Salimos para despedirnos y sacarnos una foto grupal en la puerta, donde estaba el cartel con el nombre de la escuela. Los estudiantes la saludaron con un beso y le decían que la esperaban en octubre. Ella contestaba que sí y que no se olviden de hablar con Don Rubén.

Me quedé con la señora esperando al taxista que la había traído. Tenía arreglado que la pasaba a buscar para llevarla a la terminal de ómnibus.

– ¿Cómo la pasó usted? Los chicos quedaron encantados. Seguro que este encuentro les va a dar ganas de escribir, de leer… –le dije intentando sacarle alguna clave para practicar en la semana, aunque no me estaba mirando ni prestando atención.

– Mirá ese perrito… ¿qué está haciendo? –me preguntó como si necesitara develar un complejo enigma antes de irse.
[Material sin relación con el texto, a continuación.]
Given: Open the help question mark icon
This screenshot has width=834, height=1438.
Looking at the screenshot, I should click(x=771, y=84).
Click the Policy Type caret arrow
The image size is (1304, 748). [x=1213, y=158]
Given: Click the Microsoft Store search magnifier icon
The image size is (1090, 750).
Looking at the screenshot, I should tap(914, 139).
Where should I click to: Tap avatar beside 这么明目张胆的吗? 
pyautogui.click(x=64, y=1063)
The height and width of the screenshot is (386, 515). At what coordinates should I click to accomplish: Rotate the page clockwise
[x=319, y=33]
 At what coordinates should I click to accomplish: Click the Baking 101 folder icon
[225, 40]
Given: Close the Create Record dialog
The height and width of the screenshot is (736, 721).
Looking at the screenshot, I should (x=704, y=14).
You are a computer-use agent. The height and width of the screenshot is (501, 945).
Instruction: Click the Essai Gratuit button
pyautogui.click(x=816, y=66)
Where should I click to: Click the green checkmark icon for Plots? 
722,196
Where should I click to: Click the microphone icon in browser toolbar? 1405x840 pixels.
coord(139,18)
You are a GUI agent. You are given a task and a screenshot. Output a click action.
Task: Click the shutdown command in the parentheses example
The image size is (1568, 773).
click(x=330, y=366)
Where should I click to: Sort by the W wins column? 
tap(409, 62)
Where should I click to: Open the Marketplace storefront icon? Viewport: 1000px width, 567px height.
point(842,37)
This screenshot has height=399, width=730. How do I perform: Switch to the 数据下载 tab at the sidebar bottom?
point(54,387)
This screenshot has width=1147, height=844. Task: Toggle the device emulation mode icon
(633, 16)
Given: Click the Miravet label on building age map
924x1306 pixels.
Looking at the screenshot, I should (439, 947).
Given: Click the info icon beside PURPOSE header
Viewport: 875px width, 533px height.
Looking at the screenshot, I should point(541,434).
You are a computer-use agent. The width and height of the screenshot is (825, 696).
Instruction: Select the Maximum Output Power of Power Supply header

Pochi, el cusquito de la vecina, estaba sentado enfrente de su puerta con el hocico rosado pegado a la chapa. Tenía la costumbre de acompañar a su dueña a hacer las compras del mediodía. Cruzaban la ruta, llegaban juntos al súper chino, la esperaba a que saliera y a la vuelta se perdía en el camino, generalmente por acoplarse a alguna jauría o persiguiendo motos. Cuando bajaba el sol, el Pochi volvía a su casa y esperaba como una gárgola que alguien de adentro le abriera. Quise contarle eso pero ella siguió.

– ¿Qué hace…? Está esperando el perrito… –parecía entrar en trance–. Está esperando a un amigo… está esperando que un amigo salga… –hizo una pausa como una vidente antes de dar una revelación–. ¡El perrito está esperando que su amigo salga a jugar con él!